Per invertire la rotta non bastano gli slogan, servono gli strumenti normativi. È stata depositata in Cassazione una proposta di legge di iniziativa popolare per istituire le Zone Economiche Speciali di Prossimità. La mobilitazione "FIRMA ORA!" punta a raccogliere 50.000 firme per portare il tema in Parlamento. Cosa cambierebbe concretamente? La proposta si poggia su tre pilastri:
- Agevolazioni fiscali mirate per chi decide di aprire o mantenere un’attività nei centri urbani e nelle periferie.
- Semplificazioni amministrative per tagliare la burocrazia che soffoca i nuovi investimenti.
- Fondo nazionale per la rigenerazione urbana, per finanziare interventi che rendano i quartieri di nuovo attrattivi.
La mobilitazione è capillare: dai mercati di Grassina e Sesto Fiorentino fino ai quartieri di Novoli e delle Cure a Firenze, la raccolta firme attraverserà l’intera area metropolitana, cercando un coinvolgimento diretto dei cittadini. Se la ZES protegge il "contenitore" (la città), la formazione deve occuparsi del "contenuto" (le persone).

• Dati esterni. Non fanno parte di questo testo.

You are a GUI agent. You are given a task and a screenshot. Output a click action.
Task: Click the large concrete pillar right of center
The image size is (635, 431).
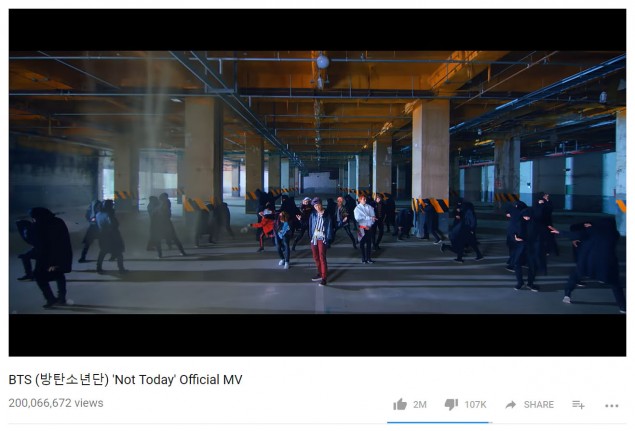(x=430, y=156)
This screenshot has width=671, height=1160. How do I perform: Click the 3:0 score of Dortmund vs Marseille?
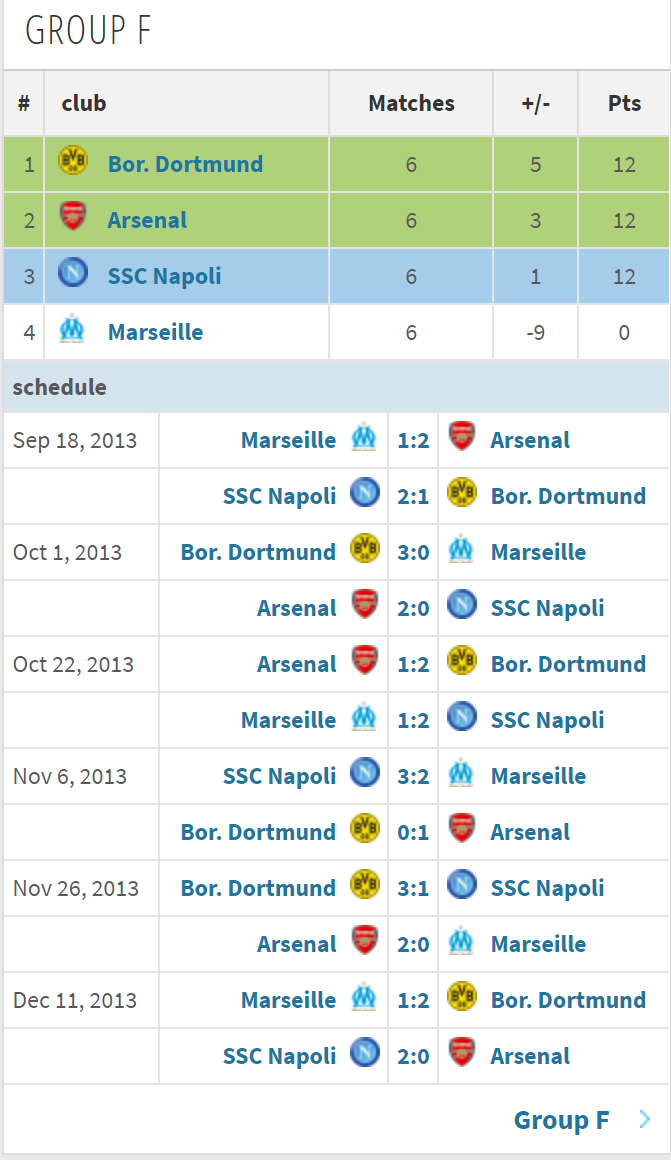(413, 552)
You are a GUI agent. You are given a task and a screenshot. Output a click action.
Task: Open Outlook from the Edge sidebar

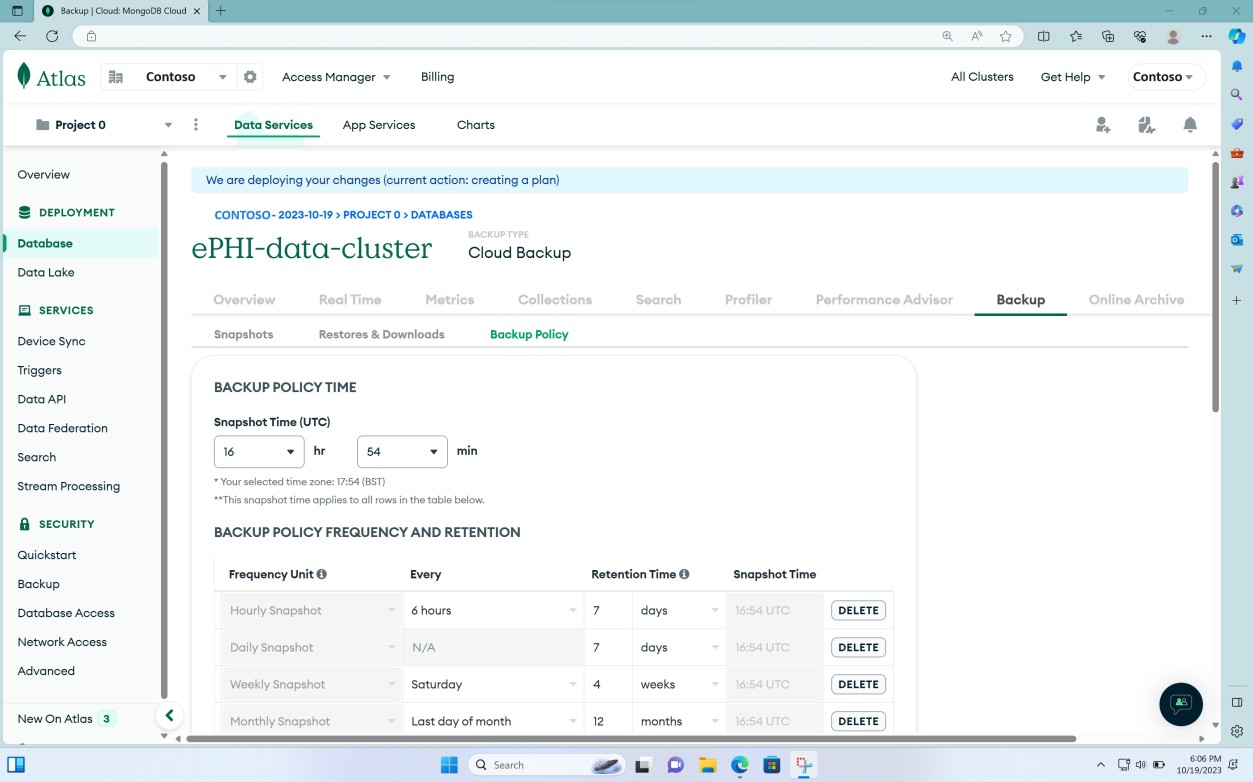point(1237,239)
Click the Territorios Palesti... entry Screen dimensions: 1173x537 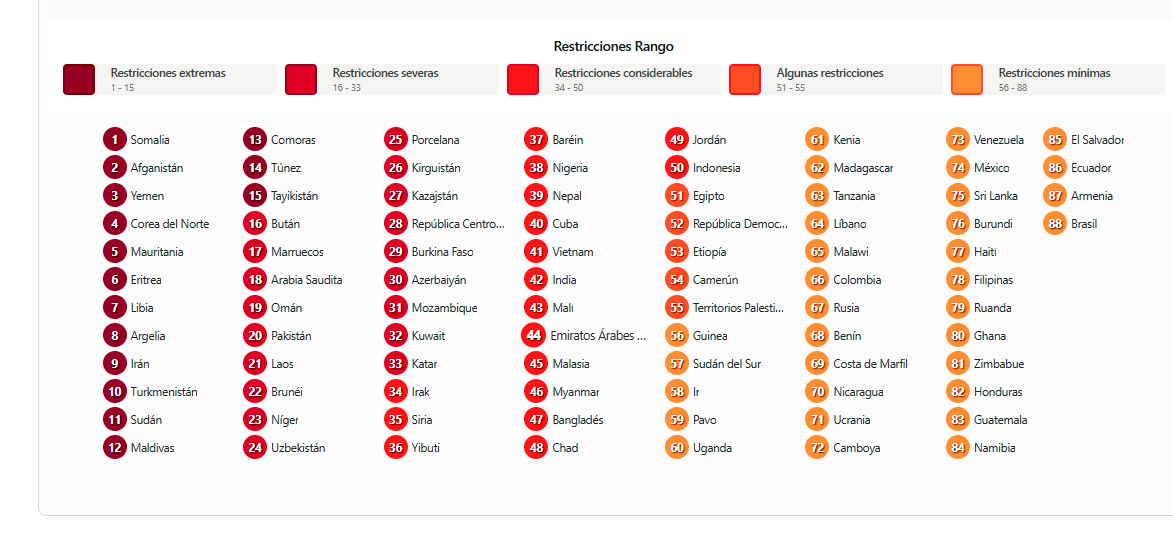coord(738,308)
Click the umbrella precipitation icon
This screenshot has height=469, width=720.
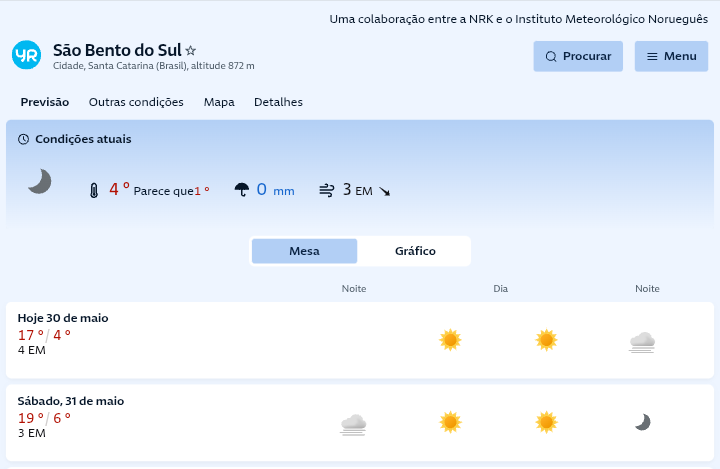[x=241, y=190]
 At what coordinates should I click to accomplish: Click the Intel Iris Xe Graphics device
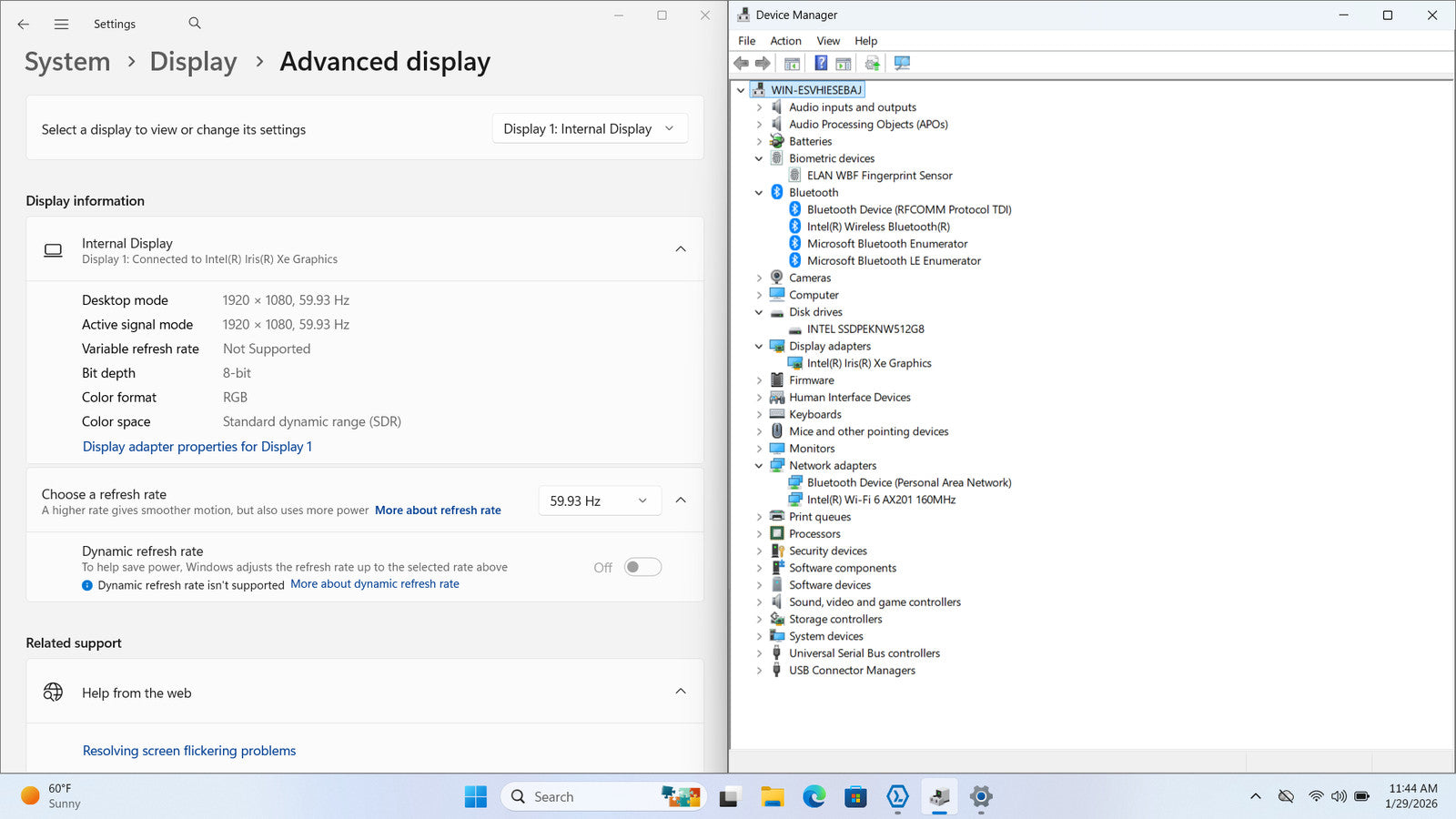[x=868, y=363]

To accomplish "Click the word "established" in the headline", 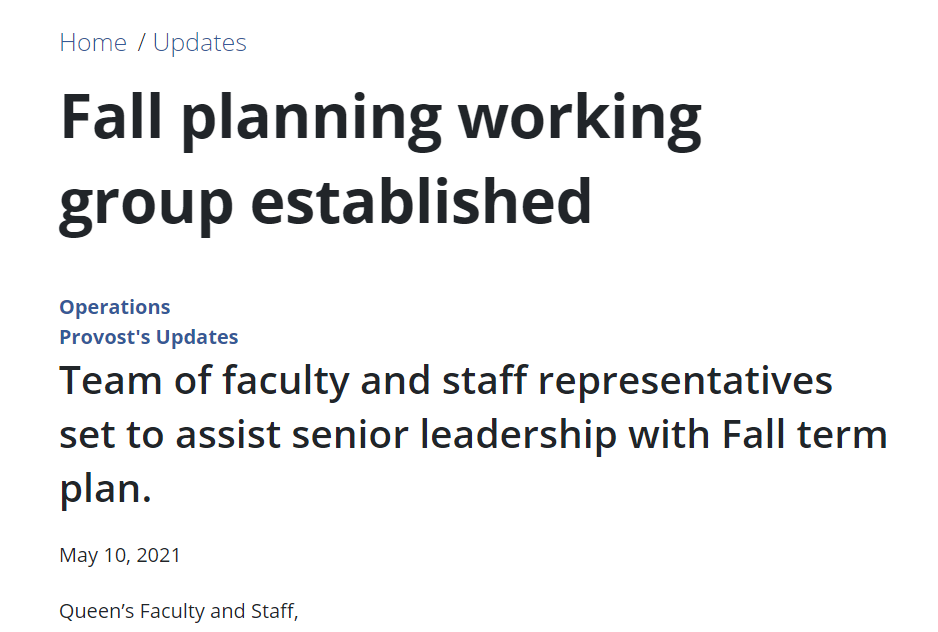I will click(x=421, y=200).

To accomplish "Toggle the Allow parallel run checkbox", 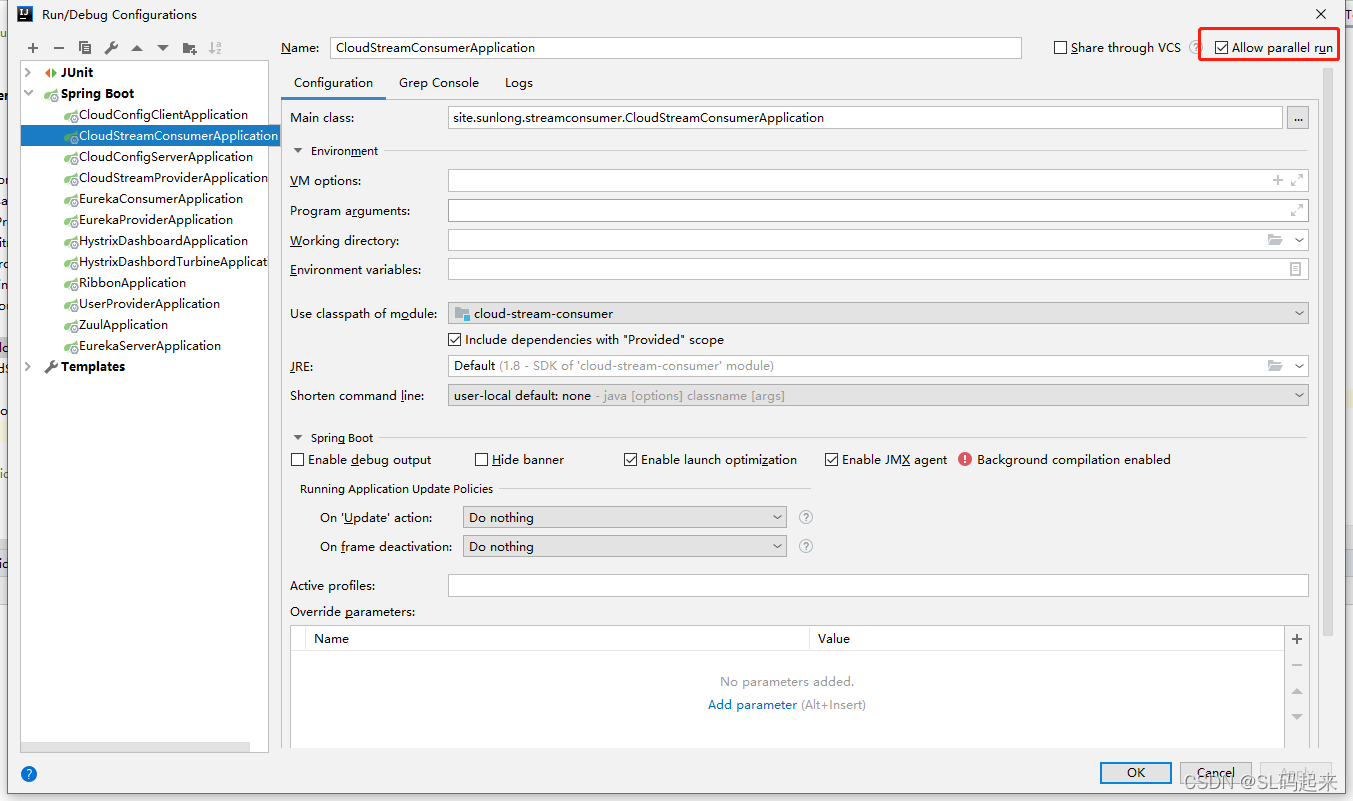I will click(x=1221, y=48).
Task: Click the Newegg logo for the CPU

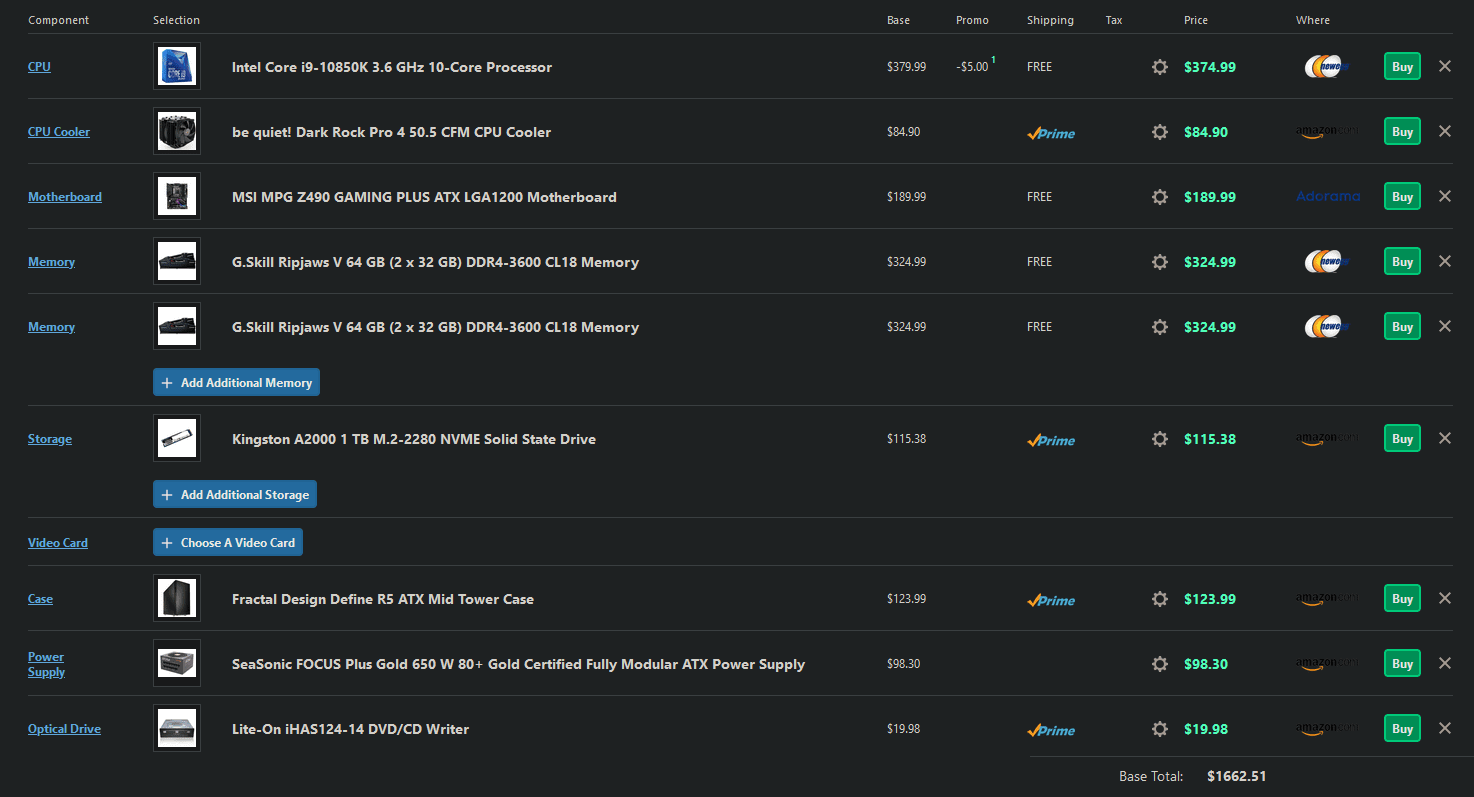Action: coord(1327,67)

La Scuola di Scienze Aziendali e Tecnologie Industriali, fondata nel 1985, ha capito che per sopravvivere bisogna evolversi. Con l'insediamento del nuovo CdA per il quinquennio 2026-2031, la scuola punta a rispondere alle grandi transizioni tecnologiche e alla sostenibilità. Nonostante il mismatch generale, la SSATI vanta un tasso di occupazione del 95% a pochi mesi dal diploma. Il segreto? Il dialogo costante con il territorio e il ruolo del Murate Idea Park (MIP), un ecosistema dove le startup e l'innovazione non sono concetti astratti, ma opportunità concrete di impiego.
"La nostra responsabilità è trasformare questi cambiamenti in opportunità concrete. La forza di SSATI è aver costruito in 40 anni un metodo che funziona. Oggi continuiamo su quella strada con una visione aperta alla velocità del cambiamento tecnologico. Eredità e innovazione insieme." spiega Claudio Terrazzi, Presidente SSATI.
I numeri sono, come spesso accade, uno schiaffo alla realtà. Durante l’evento Business Tutors 2026 (il 16 luglio alle ore 14.00 all’Auditorium Ridolfi di Intesa Sanpaolo), sarà presentato uno studio che non lascia spazio a interpretazioni: in Toscana, il 44% dei profili ricercati dalle imprese è introvabile. Se restringiamo il campo alla provincia di Firenze, la situazione peggiora ulteriormente, arrivando al 45,3%.
Perché dovrebbe interessarci? Perché non siamo di fronte a una crisi passeggera, ma a uno "squilibrio strutturale". Qui sta il nodo: se quasi una posizione su due resta scoperta, l'intero sistema economico si inceppa. È una distanza siderale tra le aspettative dei giovani e le necessità reali del mercato. Per provare a ridurre questo gap, figure come Ferruccio De Bortoli e Clara Morelli (Will Media) si confronteranno a Firenze in un dialogo intergenerazionale: la sfida non è solo tecnica, è culturale. Bisogna cambiare il modo in cui raccontiamo il lavoro per evitare che i talenti scappino da città che non sembrano più in grado di accoglierli.
Il futuro delle nostre città non si decide solo nei palazzi governativi, ma si gioca sulla capacità di tenere insieme la protezione del commercio locale e l’alta formazione. Una città senza negozi è una città senza anima, dove il 45% di talenti introvabili preferirà sempre cercare fortuna altrove.